Expression and location of endo-β-mannanase during the ripening of tomato fruit, and the relationship between its activity and softening

Abstract

Endo-beta-mannanase is thought to play a role in tomato fruit ripening by participating in the degradation of cell walls. Its spatial and temporal expression during ripening was examined, as was the relationship between its activity and softening of the fruit using a large number of tomato lines, and by suppression of transcription of the endo-beta-mannanase (LeMan4a) gene. Immunolocalization studies showed that the enzyme is expressed in the fruit cell wall at all ripening stages, but it is not active during the initial green stage; this is not due to the presence of inhibitors of its activity, nor due to changes in its mRNA sequence.
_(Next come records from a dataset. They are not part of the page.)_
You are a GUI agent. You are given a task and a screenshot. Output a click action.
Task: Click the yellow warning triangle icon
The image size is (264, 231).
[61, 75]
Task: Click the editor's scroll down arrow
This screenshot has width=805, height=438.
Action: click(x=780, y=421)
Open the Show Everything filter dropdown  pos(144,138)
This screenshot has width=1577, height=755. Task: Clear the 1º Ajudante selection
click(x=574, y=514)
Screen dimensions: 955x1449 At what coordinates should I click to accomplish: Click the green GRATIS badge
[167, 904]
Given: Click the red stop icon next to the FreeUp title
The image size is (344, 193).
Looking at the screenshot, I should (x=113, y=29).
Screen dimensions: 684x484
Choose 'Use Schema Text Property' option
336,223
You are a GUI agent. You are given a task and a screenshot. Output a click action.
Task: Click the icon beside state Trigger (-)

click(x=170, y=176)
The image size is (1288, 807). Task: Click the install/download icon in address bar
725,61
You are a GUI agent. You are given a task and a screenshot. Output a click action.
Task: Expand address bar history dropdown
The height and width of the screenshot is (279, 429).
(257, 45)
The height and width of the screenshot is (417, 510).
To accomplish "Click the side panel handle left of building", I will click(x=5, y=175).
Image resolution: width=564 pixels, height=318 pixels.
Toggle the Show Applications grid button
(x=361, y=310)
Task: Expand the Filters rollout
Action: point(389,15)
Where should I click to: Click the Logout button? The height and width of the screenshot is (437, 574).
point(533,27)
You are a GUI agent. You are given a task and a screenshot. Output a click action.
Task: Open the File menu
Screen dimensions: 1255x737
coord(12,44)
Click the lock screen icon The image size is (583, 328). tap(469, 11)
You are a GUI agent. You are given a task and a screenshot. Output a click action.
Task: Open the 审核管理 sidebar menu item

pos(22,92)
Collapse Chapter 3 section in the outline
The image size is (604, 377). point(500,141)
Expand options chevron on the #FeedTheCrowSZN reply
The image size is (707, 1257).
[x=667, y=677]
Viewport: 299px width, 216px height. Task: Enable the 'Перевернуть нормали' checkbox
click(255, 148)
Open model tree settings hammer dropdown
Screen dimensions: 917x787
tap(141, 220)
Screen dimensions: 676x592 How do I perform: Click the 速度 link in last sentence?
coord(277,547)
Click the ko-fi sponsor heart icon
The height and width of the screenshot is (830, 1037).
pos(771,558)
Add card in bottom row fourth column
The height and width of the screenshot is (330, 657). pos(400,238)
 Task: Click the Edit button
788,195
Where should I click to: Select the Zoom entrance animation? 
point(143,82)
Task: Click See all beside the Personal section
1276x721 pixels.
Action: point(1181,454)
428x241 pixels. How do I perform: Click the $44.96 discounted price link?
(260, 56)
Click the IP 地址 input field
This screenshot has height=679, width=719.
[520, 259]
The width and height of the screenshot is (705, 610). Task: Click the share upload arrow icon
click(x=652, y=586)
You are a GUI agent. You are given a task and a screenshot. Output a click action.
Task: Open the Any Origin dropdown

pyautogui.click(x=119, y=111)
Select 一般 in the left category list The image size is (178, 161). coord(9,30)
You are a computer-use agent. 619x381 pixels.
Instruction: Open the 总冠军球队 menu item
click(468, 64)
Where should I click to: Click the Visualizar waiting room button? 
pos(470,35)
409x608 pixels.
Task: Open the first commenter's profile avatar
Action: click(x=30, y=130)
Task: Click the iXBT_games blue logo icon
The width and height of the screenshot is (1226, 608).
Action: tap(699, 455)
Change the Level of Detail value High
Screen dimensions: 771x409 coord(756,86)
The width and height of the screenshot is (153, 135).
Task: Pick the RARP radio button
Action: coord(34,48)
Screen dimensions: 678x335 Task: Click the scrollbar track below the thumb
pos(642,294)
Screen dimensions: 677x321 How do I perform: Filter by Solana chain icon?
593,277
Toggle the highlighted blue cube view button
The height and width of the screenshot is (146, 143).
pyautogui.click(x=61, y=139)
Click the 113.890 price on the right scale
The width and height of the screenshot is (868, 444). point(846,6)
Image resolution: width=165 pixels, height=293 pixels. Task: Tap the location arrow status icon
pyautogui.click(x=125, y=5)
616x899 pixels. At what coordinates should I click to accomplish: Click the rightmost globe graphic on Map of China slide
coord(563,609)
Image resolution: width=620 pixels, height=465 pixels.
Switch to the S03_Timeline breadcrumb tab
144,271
Transient expression in onion epidermal cells of endo-beta-mannanase transcripts fused to green fluorescent protein resulted in the expressed enzyme being localized to the cell walls. Transgenic tomato plants expressing a GUS gene attached to the LeMan4a promoter showed that this occurs initially during ripening in the skin and outer pericarp of the fruit, and later in the skin and throughout the pericarp. Fruit firmness and activity of endo-beta-mannanase were not strongly correlated during ripening of many lines of tomato. Several plants of cv. Micro-Tom were transformed using RNA interference (mRNAi) and antisense RNA strategies to suppress transcription of the LeMan4a gene. When endo-beta-mannanase activity was much reduced in the transgenic fruits, their firmness was higher compared to those of control fruits at the turning and orange-color stages, but at the red-ripe stage firmness was similar between the two fruit types. We suggest that while the enzyme does participate in fruit ripening it alone is not sufficient to cause hydrolysis of the cell walls which results in their weakening; it likely plays a cooperative role with other known wall-modifying enzymes, and/or is involved in cell wall rearrangement.